> [Exercise requirements]
Write each line out exactly, from the one containing "Given: Click the word 'currently'" through the final line of the data, and keep pictures out of the copy.
===== Raw data =====
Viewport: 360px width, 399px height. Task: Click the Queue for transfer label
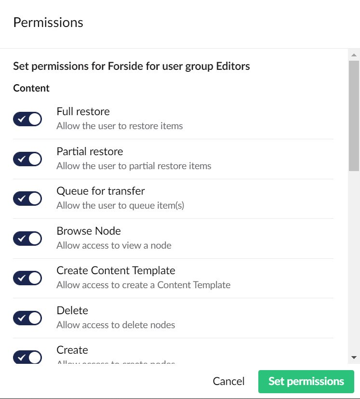click(100, 191)
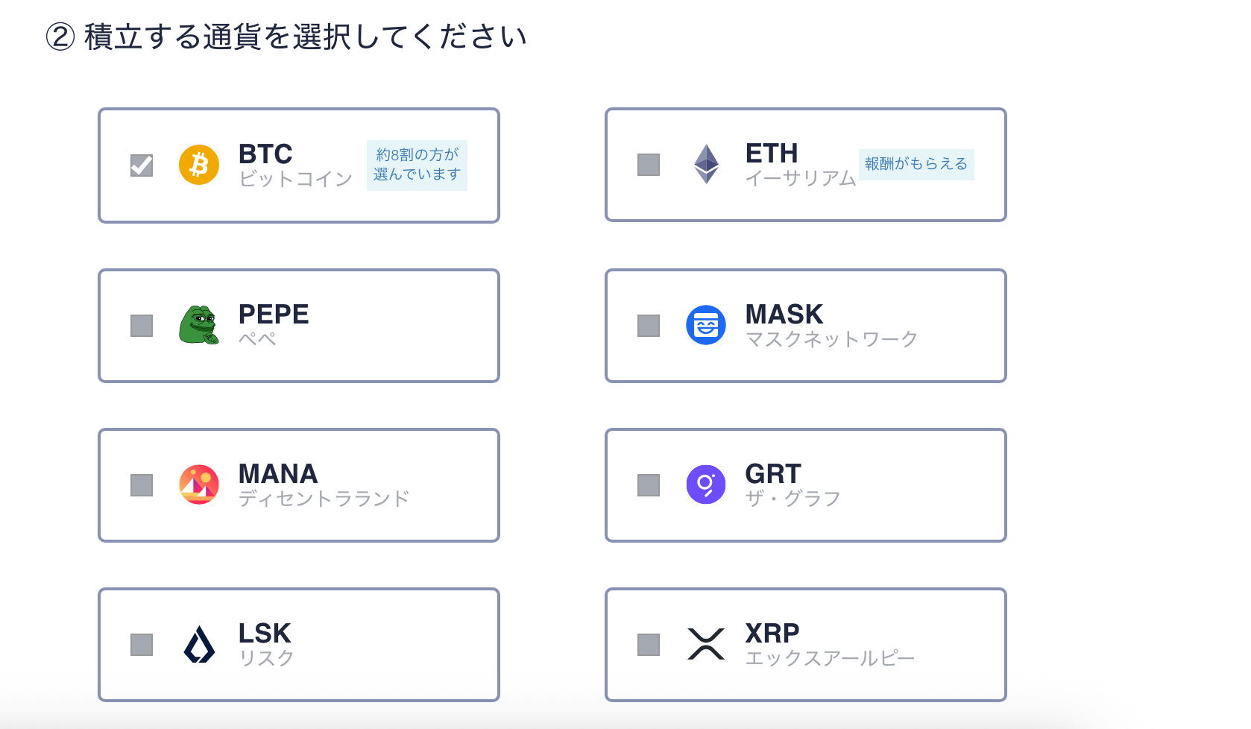Click the XRP cross logo icon
The height and width of the screenshot is (729, 1251).
point(706,644)
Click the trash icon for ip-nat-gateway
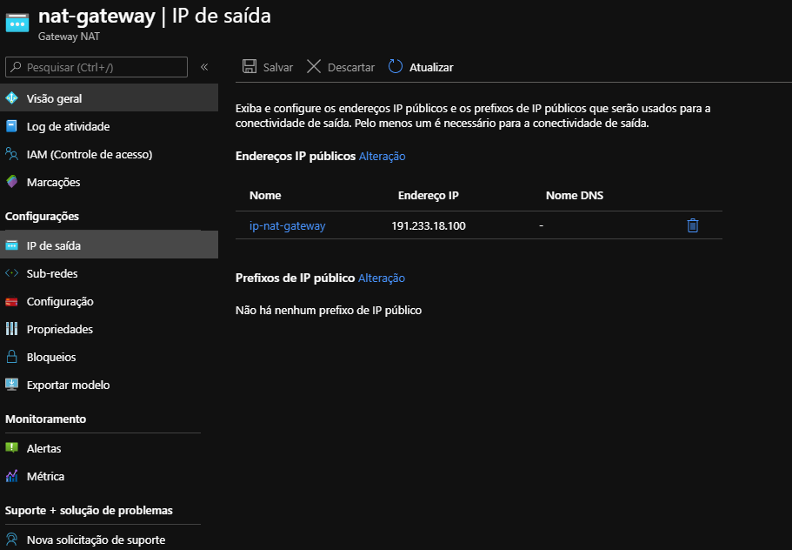 tap(692, 226)
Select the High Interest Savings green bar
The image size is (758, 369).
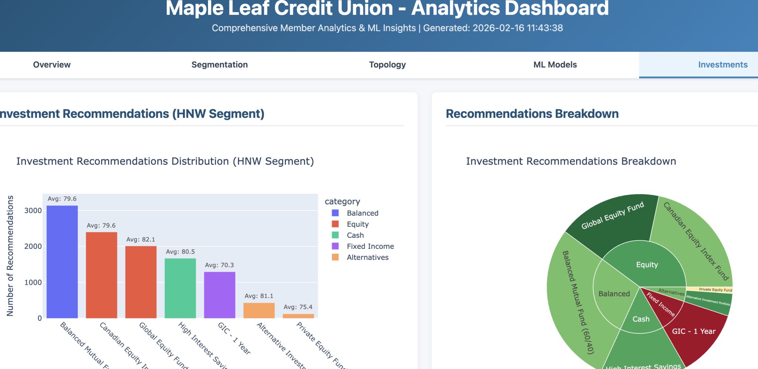180,287
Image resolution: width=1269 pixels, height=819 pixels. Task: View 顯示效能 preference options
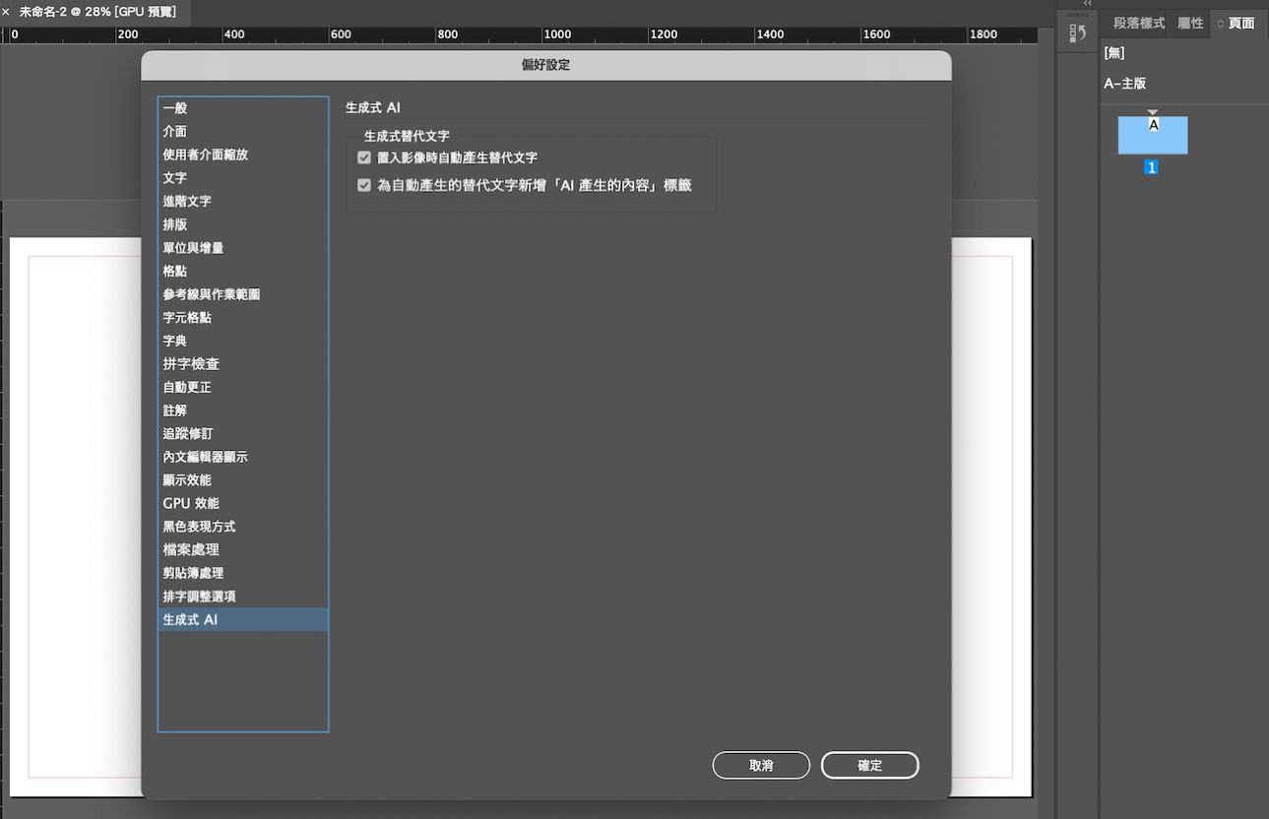click(187, 479)
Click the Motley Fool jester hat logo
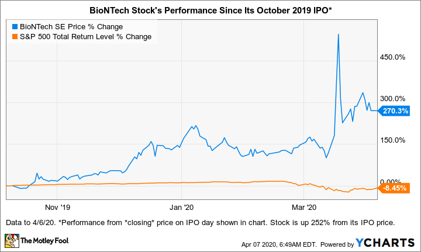This screenshot has height=252, width=421. click(12, 240)
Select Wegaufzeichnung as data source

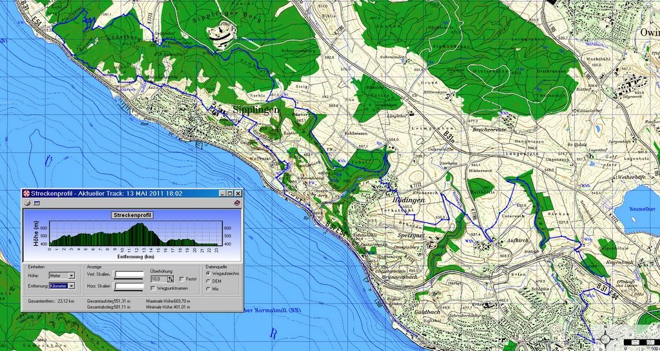[x=208, y=273]
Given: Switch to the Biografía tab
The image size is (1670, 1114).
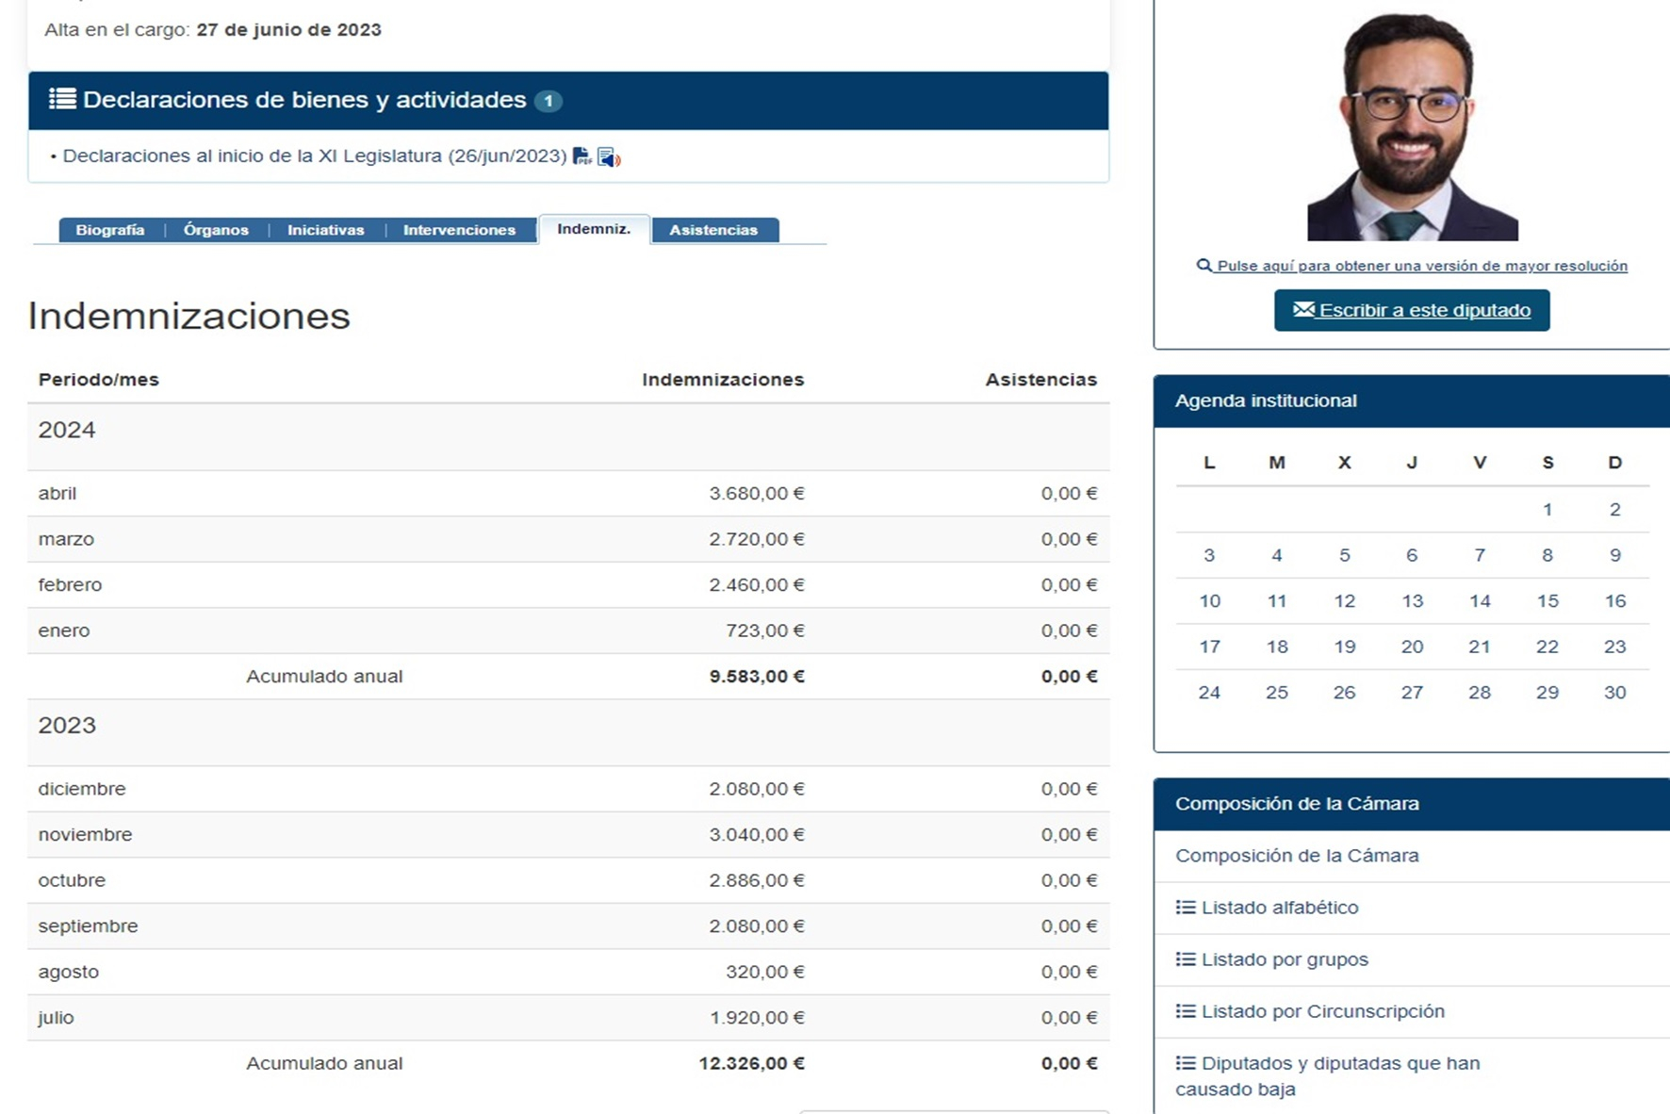Looking at the screenshot, I should [110, 230].
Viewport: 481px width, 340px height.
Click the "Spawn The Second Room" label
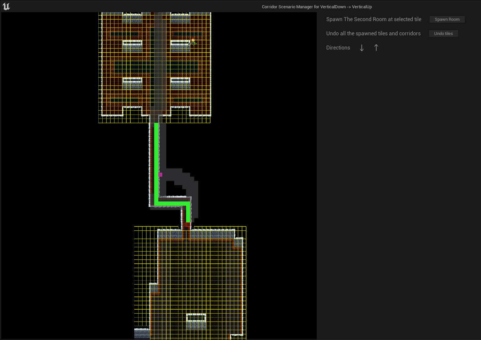(373, 19)
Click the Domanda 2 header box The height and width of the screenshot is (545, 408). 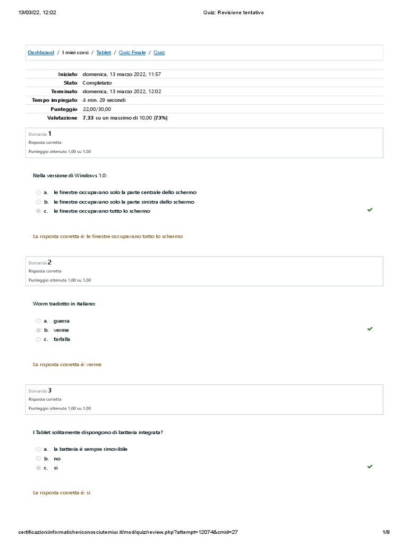(x=204, y=271)
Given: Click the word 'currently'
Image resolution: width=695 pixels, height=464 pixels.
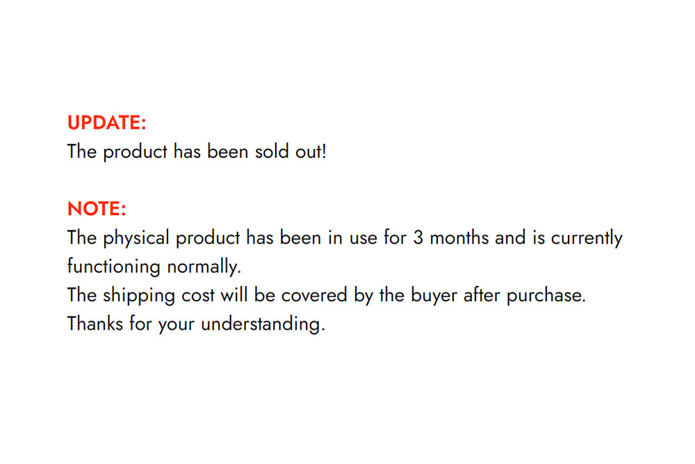Looking at the screenshot, I should pos(587,238).
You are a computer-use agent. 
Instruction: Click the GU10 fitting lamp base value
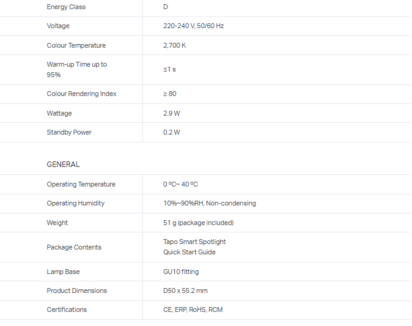[x=181, y=272]
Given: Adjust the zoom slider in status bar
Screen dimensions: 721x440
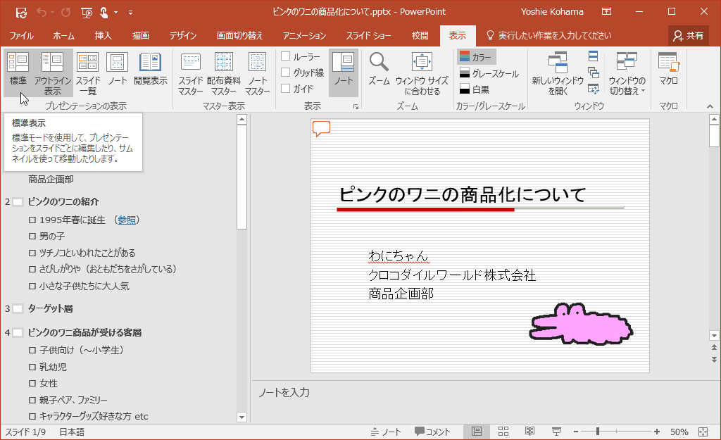Looking at the screenshot, I should click(598, 432).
=====
> [Task response]
Given: Click the word 'currently'
Image resolution: width=695 pixels, height=464 pixels.
Looking at the screenshot, I should pos(587,238).
You are a computer-use agent. 
Instruction: Click the GU10 fitting lamp base value
[x=181, y=272]
Given: Adjust the zoom slider in status bar
Screen dimensions: 721x440
Looking at the screenshot, I should click(598, 432).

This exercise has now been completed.